§ EXTRAIT DE PAGE:

———

Suite à ce premier test relaté dans l’article Horreur, je me suis interrogée sur le rôle du game master dans cette interface et sur la manière d’accompagner au mieux les joueurs. J’ai alors trouvé d’autres cobayes volontaires pour rejouer le jeu, moins à l’aise avec les escape games et pas toujours habiles concernant les outils numériques, et ai pris le rôle de maître du jeu. Trois points étaient, selon moi, à creuser avec un public plus novice que le groupe de départ :
- provoquer davantage de rassemblements entre joueurs pour favoriser les échanges et la communication. L’utilisation d’un interphone permettant à tous les participants de la même salle d’entendre un message sonore diffusé par le maître du jeu pourrait être intéressant… Cependant, cet outil ne permet pas de communiquer dans toutes les salles interconnectées en simultané.
- l’utilisation du chat : il me paraissait important de « forcer » l’utilisation du chat en vue d’améliorer la circulation des informations au sein du groupe, et pour le game master, de disposer de l’ensemble des informations pour les guider au plus près sans avoir à refaire des « points infos » réguliers avec l’équipe. Il paraissait également important d’indiquer aux joueurs de conserver le volet chat ouvert en permanence pour suivre l’avancée de chacun, d’autant plus qu’à l’époque, Gather.town ne sonorisait pas l’arrivée de nouveaux messages dans le chat, fonctionnalité qui est apparue par la suite et qui est bien aidante dans ce cadre précis.
- l’utilisation d’un outil de centralisation des indices découverts, par l’intermédiaire d’un document partagé en ligne, de la même manière que souvent, les joueurs d’escape games en présentiel décident de regrouper l’ensemble de leurs trouvailles à un endroit centralisé pour tous… Comment reproduire ce phénomène et en quoi le maître de jeu peut-il faciliter cela ? Et comment faire en sorte qu’il ne soit pas trop compliqué pour les joueurs de naviguer sur plusieurs fenêtres ?
Dans la première expérience, il s’est trouvé que, presque par hasard, certains d’entre nous ont eu le réflexe de garder trace de leurs découvertes par le biais de captures d’écran. En partageant son écran, il est alors possible de montrer aux autres ce qu’on a trouvé aux autres, lors des regroupements réguliers. Pour autant, l’utilisation d’un document partagé en ligne aurait grandement facilité la tâche. C’est donc ce que j’ai proposé lors des tests du jeu ultérieurement [2].

———

§ DONNÉES AFFICHÉES:
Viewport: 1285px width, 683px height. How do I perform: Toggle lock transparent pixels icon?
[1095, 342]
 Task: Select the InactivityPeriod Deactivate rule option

———

§ CONSIGNE: D'après l'extrait sur le rôle du maître du jeu, quelle fonctionnalité le chat de Gather.town n'offrait-il pas encore à l'époque ?

§ RÉPONSE RÉDIGÉE: Il ne sonorisait pas l'arrivée de nouveaux messages dans le chat.